"""

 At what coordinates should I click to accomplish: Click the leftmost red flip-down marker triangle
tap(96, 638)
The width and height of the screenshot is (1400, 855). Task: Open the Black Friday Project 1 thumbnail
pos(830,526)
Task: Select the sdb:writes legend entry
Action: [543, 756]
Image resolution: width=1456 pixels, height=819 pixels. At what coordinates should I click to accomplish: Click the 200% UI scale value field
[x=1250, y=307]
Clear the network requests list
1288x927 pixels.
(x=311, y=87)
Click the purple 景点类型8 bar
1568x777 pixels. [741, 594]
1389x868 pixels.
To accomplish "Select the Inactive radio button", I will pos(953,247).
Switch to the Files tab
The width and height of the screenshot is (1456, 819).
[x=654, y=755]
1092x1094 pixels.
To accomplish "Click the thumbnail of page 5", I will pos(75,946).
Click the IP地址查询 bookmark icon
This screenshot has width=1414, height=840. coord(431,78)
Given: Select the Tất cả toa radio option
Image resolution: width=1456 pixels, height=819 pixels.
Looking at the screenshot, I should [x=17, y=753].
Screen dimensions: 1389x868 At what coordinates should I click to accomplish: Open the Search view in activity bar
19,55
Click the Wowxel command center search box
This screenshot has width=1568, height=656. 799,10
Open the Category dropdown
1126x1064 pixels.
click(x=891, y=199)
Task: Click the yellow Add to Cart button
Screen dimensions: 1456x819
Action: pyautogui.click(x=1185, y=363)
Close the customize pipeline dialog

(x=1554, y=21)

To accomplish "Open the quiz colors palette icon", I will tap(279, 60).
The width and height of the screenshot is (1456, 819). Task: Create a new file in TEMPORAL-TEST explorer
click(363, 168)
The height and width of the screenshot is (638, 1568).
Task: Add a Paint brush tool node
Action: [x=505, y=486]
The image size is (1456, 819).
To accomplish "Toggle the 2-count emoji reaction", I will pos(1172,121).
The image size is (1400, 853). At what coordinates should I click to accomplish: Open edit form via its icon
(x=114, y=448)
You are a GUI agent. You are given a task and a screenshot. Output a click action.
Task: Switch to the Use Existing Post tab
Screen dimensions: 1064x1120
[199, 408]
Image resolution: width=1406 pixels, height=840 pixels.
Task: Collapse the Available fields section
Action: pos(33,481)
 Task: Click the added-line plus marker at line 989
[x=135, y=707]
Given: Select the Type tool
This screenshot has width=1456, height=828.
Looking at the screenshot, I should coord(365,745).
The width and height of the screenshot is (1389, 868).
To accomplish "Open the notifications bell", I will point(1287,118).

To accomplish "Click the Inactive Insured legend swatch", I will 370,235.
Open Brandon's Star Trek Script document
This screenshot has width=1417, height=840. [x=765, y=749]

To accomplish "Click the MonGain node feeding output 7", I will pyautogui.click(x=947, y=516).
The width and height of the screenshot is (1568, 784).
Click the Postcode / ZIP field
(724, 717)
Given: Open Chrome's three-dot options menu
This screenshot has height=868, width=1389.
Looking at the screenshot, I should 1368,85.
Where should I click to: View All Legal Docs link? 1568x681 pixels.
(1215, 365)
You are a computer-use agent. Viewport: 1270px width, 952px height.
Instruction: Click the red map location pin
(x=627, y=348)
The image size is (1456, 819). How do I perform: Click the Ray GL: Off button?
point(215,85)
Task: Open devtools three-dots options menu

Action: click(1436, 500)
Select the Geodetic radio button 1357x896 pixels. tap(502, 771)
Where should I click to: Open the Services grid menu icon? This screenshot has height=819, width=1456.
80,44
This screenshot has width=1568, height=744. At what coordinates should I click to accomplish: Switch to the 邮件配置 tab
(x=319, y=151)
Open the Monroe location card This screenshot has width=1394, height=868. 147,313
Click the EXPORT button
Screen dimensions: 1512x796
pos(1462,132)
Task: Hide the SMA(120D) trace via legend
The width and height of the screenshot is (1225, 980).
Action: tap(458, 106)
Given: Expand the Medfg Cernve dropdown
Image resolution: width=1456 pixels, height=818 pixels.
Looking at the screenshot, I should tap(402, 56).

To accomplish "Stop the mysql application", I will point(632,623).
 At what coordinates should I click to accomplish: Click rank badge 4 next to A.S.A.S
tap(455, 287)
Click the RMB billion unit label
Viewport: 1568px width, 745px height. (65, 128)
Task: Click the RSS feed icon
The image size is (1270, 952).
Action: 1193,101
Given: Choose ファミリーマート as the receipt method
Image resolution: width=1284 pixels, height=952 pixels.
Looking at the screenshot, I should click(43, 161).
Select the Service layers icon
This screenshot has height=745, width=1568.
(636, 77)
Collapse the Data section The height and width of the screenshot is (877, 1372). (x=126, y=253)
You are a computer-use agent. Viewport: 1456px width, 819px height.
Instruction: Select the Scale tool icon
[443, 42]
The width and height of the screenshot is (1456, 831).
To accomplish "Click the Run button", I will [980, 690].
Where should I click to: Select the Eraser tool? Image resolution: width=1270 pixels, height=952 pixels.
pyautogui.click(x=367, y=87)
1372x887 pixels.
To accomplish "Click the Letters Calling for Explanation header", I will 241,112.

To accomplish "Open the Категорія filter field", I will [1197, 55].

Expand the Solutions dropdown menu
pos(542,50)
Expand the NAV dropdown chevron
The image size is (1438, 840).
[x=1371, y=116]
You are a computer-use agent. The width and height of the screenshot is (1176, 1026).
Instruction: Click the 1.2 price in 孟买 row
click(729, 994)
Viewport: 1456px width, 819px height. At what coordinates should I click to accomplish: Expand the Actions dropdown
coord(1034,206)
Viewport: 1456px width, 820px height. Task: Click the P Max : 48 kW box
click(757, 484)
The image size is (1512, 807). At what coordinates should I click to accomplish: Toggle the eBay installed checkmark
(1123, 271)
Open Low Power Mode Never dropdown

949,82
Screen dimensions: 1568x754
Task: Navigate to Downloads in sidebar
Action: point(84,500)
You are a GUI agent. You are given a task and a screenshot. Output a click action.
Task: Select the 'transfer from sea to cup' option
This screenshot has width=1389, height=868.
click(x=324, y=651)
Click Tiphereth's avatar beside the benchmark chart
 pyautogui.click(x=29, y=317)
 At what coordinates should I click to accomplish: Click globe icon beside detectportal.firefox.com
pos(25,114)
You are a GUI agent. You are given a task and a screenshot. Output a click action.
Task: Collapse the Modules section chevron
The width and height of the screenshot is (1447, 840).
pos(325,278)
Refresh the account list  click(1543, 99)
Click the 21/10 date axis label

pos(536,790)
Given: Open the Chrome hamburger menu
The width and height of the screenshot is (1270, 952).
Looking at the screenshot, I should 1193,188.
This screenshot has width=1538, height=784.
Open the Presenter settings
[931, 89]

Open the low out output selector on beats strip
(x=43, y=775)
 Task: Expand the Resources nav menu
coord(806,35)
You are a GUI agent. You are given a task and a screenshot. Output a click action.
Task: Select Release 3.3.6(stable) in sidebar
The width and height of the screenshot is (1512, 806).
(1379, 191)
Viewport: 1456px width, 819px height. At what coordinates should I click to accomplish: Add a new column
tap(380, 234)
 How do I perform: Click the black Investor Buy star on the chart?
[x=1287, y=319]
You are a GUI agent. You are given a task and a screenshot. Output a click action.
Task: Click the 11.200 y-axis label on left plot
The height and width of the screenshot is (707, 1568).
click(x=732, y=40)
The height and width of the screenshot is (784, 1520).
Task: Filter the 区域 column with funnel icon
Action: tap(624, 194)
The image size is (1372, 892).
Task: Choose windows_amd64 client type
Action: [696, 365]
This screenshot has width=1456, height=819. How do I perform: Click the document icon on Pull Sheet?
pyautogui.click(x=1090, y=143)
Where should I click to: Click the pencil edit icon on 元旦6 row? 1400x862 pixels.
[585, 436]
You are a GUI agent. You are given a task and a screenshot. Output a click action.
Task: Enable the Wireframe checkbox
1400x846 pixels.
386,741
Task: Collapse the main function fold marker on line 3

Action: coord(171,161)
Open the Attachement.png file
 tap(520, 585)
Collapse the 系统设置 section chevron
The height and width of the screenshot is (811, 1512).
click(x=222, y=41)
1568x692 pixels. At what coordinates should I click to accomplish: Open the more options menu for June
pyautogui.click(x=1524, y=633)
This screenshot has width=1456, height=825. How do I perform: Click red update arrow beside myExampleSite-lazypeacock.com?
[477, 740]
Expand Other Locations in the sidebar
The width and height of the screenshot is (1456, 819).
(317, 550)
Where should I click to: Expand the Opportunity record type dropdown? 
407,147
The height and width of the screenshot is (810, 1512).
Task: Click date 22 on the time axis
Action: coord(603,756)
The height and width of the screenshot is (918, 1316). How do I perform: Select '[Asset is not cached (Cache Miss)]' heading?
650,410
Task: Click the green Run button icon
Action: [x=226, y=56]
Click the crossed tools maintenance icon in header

"""

WHAT YOU SHOULD DO: Your answer should be a single number: how many lines of the material contain "computer".

EXERCISE ANSWER: 3